Reproduce the material below word for word, from its first line through the line containing "Click the chevron", inclusive.
***** Entries provided *****
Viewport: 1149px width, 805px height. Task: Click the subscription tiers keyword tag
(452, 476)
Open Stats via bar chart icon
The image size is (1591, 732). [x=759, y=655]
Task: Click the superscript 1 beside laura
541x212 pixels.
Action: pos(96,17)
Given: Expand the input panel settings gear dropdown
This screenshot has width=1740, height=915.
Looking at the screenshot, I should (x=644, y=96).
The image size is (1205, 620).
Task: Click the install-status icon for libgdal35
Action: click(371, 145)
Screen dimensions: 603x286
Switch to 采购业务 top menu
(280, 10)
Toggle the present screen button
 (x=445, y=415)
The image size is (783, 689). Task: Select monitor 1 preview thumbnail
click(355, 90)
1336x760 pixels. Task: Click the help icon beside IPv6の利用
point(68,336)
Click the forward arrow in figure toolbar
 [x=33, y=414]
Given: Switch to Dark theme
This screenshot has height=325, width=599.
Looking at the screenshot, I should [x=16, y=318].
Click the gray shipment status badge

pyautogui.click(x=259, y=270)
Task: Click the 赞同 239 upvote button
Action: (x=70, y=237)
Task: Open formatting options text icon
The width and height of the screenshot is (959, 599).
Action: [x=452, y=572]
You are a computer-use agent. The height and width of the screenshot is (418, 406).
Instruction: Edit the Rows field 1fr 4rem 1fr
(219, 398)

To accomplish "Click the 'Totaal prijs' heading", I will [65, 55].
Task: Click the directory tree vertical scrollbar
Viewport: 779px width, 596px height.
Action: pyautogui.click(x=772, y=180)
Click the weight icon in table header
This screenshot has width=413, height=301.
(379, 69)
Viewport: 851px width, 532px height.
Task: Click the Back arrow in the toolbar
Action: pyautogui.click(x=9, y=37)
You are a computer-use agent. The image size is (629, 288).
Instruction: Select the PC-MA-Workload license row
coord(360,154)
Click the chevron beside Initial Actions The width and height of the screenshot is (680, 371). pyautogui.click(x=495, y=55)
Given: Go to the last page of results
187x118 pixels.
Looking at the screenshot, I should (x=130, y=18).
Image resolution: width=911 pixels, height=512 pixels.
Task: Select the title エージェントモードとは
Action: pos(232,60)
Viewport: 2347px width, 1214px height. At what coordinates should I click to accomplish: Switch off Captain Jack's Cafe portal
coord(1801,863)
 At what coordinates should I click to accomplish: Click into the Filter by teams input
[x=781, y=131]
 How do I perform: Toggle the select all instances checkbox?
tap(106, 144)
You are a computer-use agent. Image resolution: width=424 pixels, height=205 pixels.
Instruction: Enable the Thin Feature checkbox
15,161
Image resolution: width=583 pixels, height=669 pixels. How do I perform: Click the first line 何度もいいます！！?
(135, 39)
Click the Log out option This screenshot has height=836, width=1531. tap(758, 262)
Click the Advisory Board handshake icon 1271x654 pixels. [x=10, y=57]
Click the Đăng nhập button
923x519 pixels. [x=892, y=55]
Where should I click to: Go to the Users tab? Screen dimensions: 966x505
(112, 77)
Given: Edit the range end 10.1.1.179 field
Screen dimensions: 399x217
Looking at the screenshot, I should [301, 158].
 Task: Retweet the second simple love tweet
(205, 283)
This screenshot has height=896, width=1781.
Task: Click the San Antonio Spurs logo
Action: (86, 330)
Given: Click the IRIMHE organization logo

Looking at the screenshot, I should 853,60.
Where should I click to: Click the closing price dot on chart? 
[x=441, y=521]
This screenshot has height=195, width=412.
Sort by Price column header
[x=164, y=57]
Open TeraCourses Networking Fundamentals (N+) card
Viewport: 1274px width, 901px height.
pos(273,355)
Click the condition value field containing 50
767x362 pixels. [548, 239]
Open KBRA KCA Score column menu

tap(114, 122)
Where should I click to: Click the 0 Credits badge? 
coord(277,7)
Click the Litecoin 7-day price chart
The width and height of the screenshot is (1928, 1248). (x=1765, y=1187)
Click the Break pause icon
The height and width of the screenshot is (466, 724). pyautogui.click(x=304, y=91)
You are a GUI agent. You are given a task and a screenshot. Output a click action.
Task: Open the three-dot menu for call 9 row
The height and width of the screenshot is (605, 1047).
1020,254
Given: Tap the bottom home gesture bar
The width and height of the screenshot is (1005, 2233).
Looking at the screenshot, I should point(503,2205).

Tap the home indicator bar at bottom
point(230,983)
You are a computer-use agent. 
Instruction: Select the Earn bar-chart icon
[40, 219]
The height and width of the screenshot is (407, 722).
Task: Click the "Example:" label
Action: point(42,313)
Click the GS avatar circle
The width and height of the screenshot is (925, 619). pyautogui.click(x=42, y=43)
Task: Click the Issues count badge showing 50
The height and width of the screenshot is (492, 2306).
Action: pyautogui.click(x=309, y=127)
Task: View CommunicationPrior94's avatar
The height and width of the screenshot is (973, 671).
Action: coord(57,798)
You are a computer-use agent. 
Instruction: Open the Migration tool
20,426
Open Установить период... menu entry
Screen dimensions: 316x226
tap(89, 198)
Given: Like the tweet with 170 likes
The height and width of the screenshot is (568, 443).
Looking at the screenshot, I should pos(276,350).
*****
_Written reply_
Viewport: 1149px width, 805px height. Task: Click the subscription tiers keyword tag
(452, 476)
Open Stats via bar chart icon
The image size is (1591, 732). [x=759, y=655]
Task: Click the superscript 1 beside laura
541x212 pixels.
Action: pos(96,17)
Given: Expand the input panel settings gear dropdown
This screenshot has width=1740, height=915.
Looking at the screenshot, I should (x=644, y=96).
The image size is (1205, 620).
Task: Click the install-status icon for libgdal35
Action: click(371, 145)
Screen dimensions: 603x286
Switch to 采购业务 top menu
(280, 10)
Toggle the present screen button
 (x=445, y=415)
The image size is (783, 689). Task: Select monitor 1 preview thumbnail
click(355, 90)
1336x760 pixels. Task: Click the help icon beside IPv6の利用
point(68,336)
Click the forward arrow in figure toolbar
 [x=33, y=414]
Given: Switch to Dark theme
This screenshot has height=325, width=599.
Looking at the screenshot, I should [x=16, y=318].
Click the gray shipment status badge

pyautogui.click(x=259, y=270)
Task: Click the 赞同 239 upvote button
Action: (x=70, y=237)
Task: Open formatting options text icon
The width and height of the screenshot is (959, 599).
Action: [x=452, y=572]
You are a computer-use agent. The height and width of the screenshot is (418, 406).
Instruction: Edit the Rows field 1fr 4rem 1fr
(219, 398)

To accomplish "Click the 'Totaal prijs' heading", I will [65, 55].
Task: Click the directory tree vertical scrollbar
Viewport: 779px width, 596px height.
Action: pyautogui.click(x=772, y=180)
Click the weight icon in table header
This screenshot has width=413, height=301.
(379, 69)
Viewport: 851px width, 532px height.
Task: Click the Back arrow in the toolbar
Action: pyautogui.click(x=9, y=37)
You are a computer-use agent. The image size is (629, 288).
Instruction: Select the PC-MA-Workload license row
coord(360,154)
Click the chevron beside Initial Actions The width and height of the screenshot is (680, 371). pyautogui.click(x=495, y=55)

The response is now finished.